— Work instructions —
Can you copy the records below, starting with the line containing "Where should I click to: Click the EPA" and going on through the end of the records, with "Image resolution" swapped for "Screen size" and everything else unchanged?

— Stored rows —
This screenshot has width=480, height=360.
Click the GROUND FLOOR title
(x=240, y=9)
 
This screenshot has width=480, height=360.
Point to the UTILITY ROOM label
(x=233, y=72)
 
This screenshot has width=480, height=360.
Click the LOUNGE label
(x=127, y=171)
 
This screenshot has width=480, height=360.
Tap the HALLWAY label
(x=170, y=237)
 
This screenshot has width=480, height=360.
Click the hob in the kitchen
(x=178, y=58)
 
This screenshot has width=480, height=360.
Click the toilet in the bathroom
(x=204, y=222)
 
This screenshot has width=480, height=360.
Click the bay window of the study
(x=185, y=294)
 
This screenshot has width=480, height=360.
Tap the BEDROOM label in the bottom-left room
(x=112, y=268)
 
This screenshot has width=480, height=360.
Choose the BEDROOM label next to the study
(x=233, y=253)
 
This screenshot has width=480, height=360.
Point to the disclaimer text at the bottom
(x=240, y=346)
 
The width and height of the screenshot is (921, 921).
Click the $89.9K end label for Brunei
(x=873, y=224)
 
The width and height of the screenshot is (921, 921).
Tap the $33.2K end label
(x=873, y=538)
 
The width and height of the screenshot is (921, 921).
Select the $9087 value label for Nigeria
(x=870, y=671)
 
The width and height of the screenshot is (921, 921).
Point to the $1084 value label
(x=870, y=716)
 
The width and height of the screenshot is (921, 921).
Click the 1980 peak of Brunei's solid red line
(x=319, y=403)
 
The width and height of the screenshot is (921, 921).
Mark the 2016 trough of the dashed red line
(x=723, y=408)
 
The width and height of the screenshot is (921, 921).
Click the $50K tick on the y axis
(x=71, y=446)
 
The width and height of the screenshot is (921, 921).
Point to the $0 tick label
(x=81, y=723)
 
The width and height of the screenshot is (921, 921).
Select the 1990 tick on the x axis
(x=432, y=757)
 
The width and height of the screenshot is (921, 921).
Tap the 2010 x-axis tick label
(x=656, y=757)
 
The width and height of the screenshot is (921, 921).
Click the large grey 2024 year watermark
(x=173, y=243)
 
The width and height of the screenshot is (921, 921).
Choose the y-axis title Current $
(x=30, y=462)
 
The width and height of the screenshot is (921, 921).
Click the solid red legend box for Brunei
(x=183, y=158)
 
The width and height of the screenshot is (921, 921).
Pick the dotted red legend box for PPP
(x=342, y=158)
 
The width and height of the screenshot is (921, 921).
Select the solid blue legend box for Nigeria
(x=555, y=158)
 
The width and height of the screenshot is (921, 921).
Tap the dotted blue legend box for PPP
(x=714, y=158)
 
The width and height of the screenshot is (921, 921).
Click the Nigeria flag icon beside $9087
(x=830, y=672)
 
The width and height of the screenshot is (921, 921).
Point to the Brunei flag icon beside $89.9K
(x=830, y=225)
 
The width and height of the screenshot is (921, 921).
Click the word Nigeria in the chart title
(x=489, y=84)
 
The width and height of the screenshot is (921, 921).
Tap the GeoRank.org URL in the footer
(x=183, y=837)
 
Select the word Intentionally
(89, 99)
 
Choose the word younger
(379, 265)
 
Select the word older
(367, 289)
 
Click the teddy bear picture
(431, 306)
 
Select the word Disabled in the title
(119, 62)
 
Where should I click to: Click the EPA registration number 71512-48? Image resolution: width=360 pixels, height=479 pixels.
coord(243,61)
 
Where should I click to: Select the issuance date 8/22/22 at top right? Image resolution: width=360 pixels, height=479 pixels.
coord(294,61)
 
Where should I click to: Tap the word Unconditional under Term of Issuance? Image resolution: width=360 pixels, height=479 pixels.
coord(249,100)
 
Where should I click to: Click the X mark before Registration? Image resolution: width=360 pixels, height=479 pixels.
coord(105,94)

— Problem solution —
Where should I click to: Click the EPA registration number 71512-48? Screen size: width=360 pixels, height=479 pixels.
coord(243,61)
 
Where should I click to: Select the issuance date 8/22/22 at top right? Screen size: width=360 pixels, height=479 pixels.
coord(294,61)
 
Where should I click to: Tap the word Unconditional under Term of Issuance? Screen size: width=360 pixels, height=479 pixels.
coord(249,100)
 
Where should I click to: Click the X mark before Registration? Screen size: width=360 pixels, height=479 pixels.
coord(105,94)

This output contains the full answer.